Offer in Compromise: What Is It and How to Make One

An IRS tax audit can go one of two ways: either the auditor finds everything in order as documented, or there is a financial discrepancy—usually not in your favor, either. Owing a few hundred or even a couple thousand dollars may not be awful, but what if your worst fears are realized and you suddenly owe thousands of dollars—maybe millions– in back taxes to the IRS? More money than you can possibly afford to pay…?

Offer in Compromise

For individuals, owing back taxes that exceed a few hundred or a few thousand dollars could spell financial ruin. The impact to your life could be tremendous. There is an old adage that says, “You can’t squeeze water from a stone.” Simply put, if you can’t pay it, it might behoove the IRS to consider a lesser amount. Enter, the “offer in compromise.”

An “offer in compromise” is a document you may use to make a formal financial offer to the IRS that settles your tax obligations. The IRS accepts two versions:

  • Offer in Compromise when you are unable to make payments or pay in full for back taxes owed.
  • Offer in Compromise when you disagree with the auditor’s findings and are unwilling to pay the amount the IRS demands. This is a “Doubt as to Liability” document.

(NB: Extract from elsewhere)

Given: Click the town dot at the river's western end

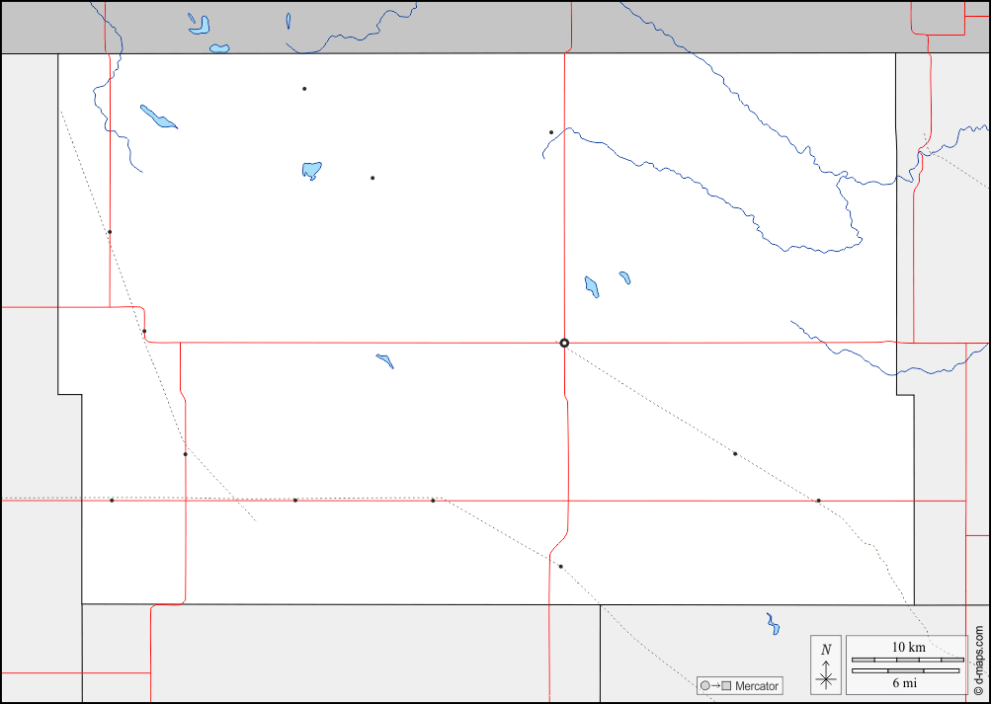Looking at the screenshot, I should click(x=551, y=132).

An “Offer in Compromise” sounds great, right? Here’s the answer to your prayers for the back taxes you owe. Unfortunately, the burden of proof is yours to prove you legitimately are unable to financially repay all that you owe in back taxes. You can pay some of it, but not all. And you will prepare an offer in compromise to suggest the amount you can pay.

Does an Offer in Compromise Make Sense?

Frankly if you gypped the IRS out of money it’s owed, then you should make good on it. But honest mistakes do happen. Even dishonest ones. And the IRS makes mistakes, certainly. To legitimately qualify to use an offer in compromise you must be able to provide financial proof of your inability to make full repayment, either in a lump sum or through a payment process.

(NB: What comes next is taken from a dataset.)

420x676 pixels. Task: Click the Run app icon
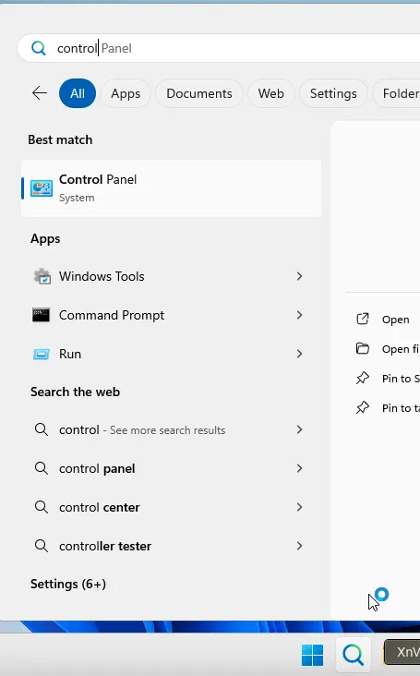pos(42,355)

Making an Offer in Compromise

The IRS.gov website maintains all the forms and documentation you need to file a formal offer in compromise. Beware of businesses outside the IRS selling services related to filing offers in compromise. If you need assistance navigating this negotiation, you may consult with a tax attorney.

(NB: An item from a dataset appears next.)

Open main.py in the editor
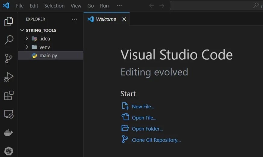The image size is (263, 157). (x=48, y=56)
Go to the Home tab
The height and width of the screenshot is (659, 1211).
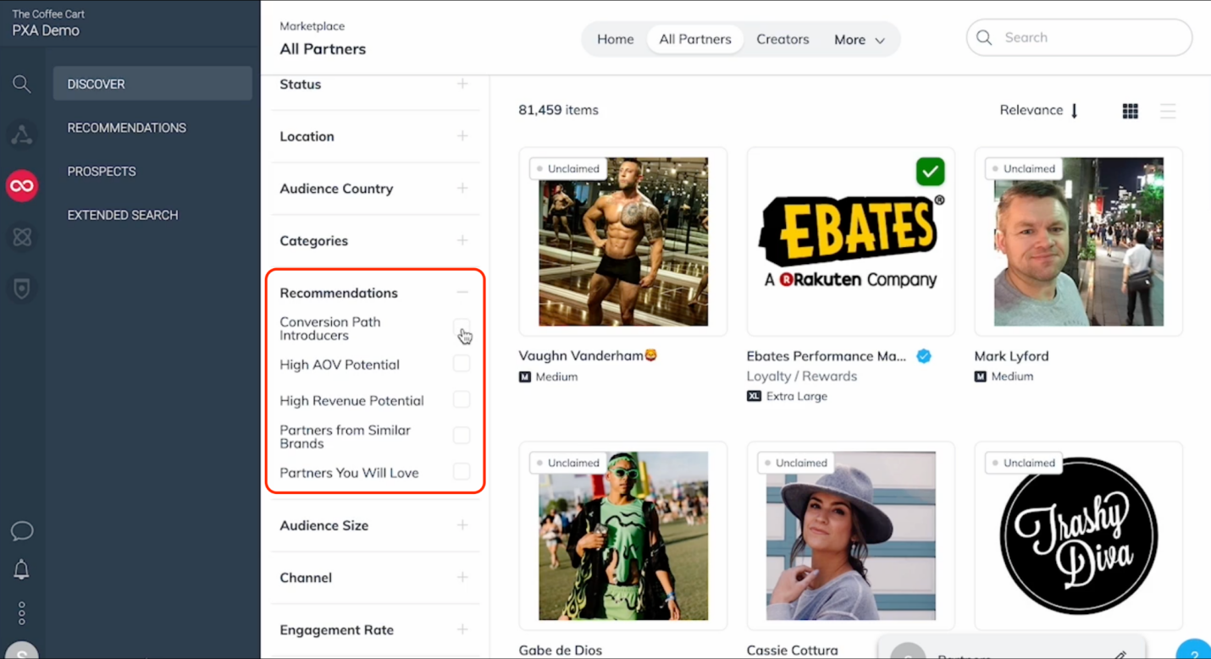coord(615,40)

Tip: Check local and regional bar associations for tax attorneys that work pro bono.

Remember, there are two types of Offers in Compromise and you may download them through the IRS website. Read all the instructions carefully before submitting them and complete the worksheet in the Offer in Compromise Booklet, (Form 656-B) to make sure you are eligible to be considered.

Your application requires you submit an application fee and a percentage of your initial tax payment.

For detailed instructions and current Offer in Compromise applications, visit the IRS.gov website.